According to data provided to Coalition for the Homeless by city officials and shared with Gothamist, the Department of Homeless Services processed just 89 migrants on Tuesday as Adams took legal action to modify the city’s shelter law. That night, 1,142 beds for individual adults and 206 family units went unused.

“I’m increasingly concerned about how they’re managing this,” said Shelly Nortz, deputy executive director for policy with Coalition for the Homeless.

Neha Sharma, a spokesperson for DHS, said the agency has maintained a vacancy rate across its sites.

“We must plan for peak capacity while also standing ready to address any new emergencies and dynamic shifts in need on the ground,” she wrote in a statement to Gothamist.

The Department of Homeless Services declined to answer questions about whether they were earmarking beds for non-migrants, and how they decide whom to house or refer elsewhere.

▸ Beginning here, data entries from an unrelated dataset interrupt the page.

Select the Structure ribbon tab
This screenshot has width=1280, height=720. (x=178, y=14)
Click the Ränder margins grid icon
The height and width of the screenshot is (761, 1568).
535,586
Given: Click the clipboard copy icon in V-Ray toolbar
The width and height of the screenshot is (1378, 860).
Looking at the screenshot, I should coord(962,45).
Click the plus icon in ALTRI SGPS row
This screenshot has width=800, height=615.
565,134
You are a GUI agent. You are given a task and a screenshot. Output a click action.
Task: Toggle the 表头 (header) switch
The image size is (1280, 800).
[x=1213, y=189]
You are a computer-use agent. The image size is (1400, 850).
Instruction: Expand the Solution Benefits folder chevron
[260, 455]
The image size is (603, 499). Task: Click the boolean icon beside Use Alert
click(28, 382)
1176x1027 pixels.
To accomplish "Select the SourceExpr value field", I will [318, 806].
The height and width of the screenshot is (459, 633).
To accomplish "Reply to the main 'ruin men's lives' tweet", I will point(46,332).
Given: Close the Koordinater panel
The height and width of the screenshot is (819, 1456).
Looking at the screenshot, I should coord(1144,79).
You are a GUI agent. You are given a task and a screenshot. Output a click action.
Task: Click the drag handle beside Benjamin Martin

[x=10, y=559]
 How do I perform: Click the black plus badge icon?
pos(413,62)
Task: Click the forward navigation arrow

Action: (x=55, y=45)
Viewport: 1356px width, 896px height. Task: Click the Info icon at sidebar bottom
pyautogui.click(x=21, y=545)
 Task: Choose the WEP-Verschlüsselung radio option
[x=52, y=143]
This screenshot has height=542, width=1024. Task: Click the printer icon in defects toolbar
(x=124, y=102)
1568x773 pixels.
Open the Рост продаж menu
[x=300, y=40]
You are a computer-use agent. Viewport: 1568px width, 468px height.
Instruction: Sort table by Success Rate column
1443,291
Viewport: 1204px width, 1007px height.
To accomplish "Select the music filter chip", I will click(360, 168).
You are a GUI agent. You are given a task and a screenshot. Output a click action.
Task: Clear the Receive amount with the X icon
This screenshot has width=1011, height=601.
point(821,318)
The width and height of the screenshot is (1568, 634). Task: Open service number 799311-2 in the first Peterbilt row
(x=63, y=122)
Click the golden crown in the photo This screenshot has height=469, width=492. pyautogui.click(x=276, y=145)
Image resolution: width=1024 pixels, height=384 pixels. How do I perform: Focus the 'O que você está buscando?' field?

As Adams raised the alarm over record-high migrant arrivals, 1,174 beds sat empty on Sunday, 1,169 on Monday, 1,142 on Tuesday and 1,198 on Wednesday, according to the coalition’s data. Units designed for families with children or adult families have also gone unused: 125 were vacant on Sunday, 154 on Monday, 206 on Tuesday and 219 on Wednesday, the group said.

Meanwhile, city officials quietly opened new respite centers in a judo gym, a church and an old school building — some without showers — to house migrants.

“Given that we’re unable to provide care for an unlimited number of people and are already overextended, it is in the best interest of everyone, including those seeking to come to the United States, to be upfront that New York City cannot single-handedly provide care to everyone crossing our border,” Adams said in a statement on Tuesday when he petitioned a court to modify the 1984 consent decree from the case Callahan v. Carey, which established the right-to-shelter law.

Nortz said city officials have not given the coalition comprehensive data on homeless migrants. The group has not been granted access to all of the city’s shelter sites.

“If they won’t let us into a site, we can’t tell whether they’re meeting Callahan requirements even if they are sheltering Callahan-class members,” Nortz said.

According to the official DHS intake policy for migrants published in March, employees are instructed to refer newcomers to the city’s temporary sites, known as HERRCs, “if possible.”

Deputy Mayor for Health and Human Services Anne Williams-Isom said during a news briefing Wednesday that the city has been keeping sites for migrants separate “because there was some conflict at the beginning.”

“People when they come here, they’re scared, they’re nervous, they don’t know many people,” she said, so officials have been grouping people “with their similar community.”

This story has been updated to correct the date of the Williams-Isom briefing.